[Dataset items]
________________
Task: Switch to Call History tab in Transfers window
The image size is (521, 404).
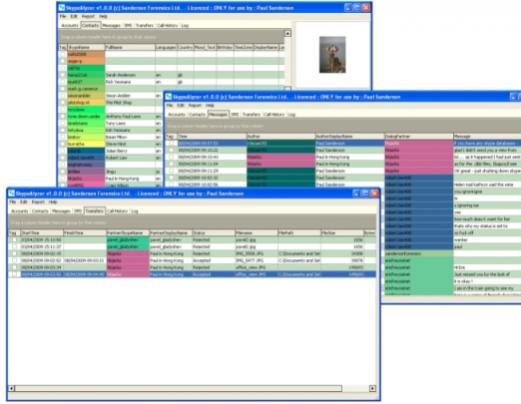Action: coord(117,211)
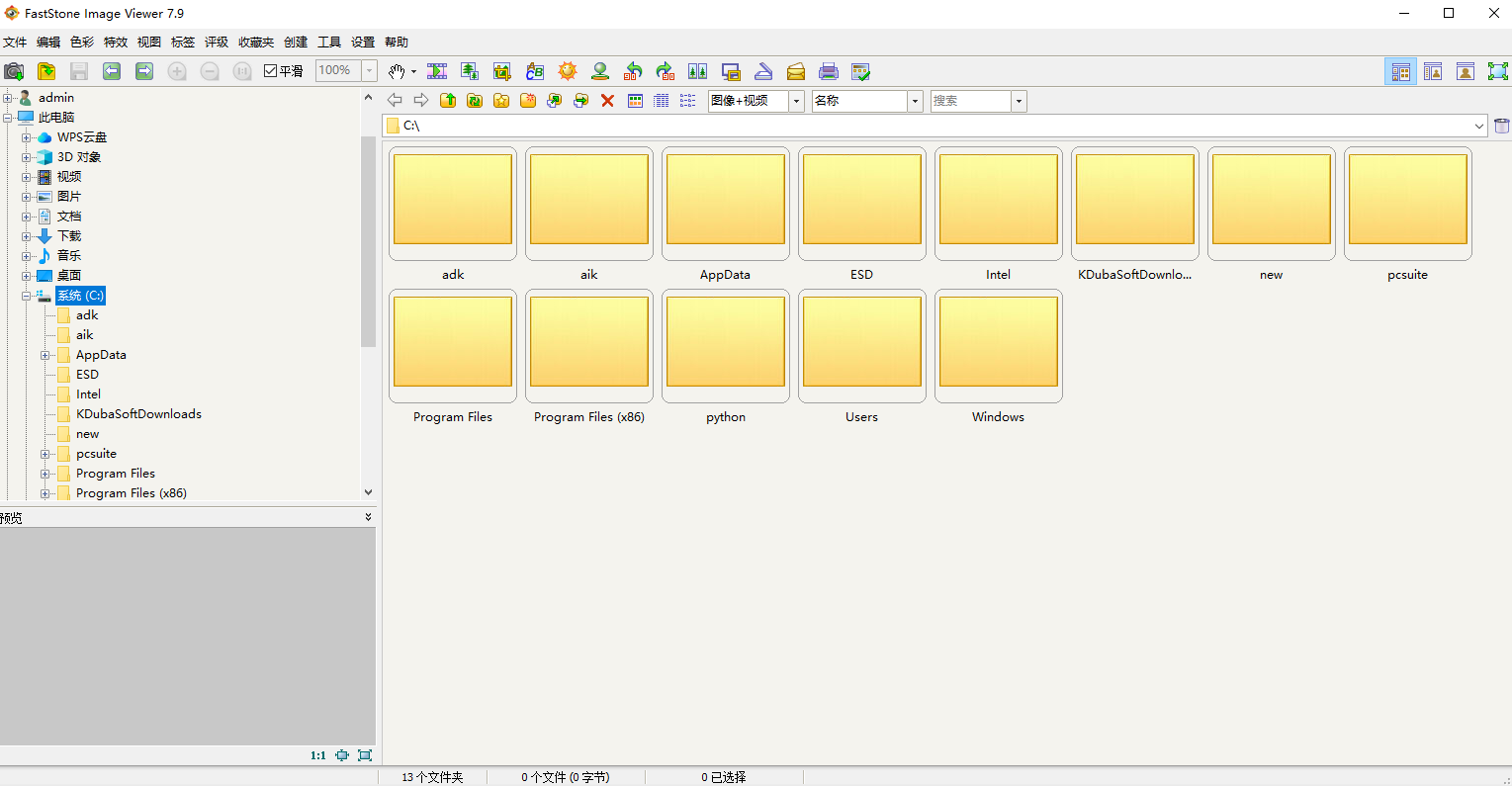The height and width of the screenshot is (786, 1512).
Task: Select KDubaSoftDownloads in the folder tree
Action: (138, 414)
________________
▶ [Direction]
Which lines in the records contain the word "Task"? Return each such line in full, treating uppercase and lowercase as different.

▶ [Written solution]
Task: Switch to Call History tab in Transfers window
Task: Select KDubaSoftDownloads in the folder tree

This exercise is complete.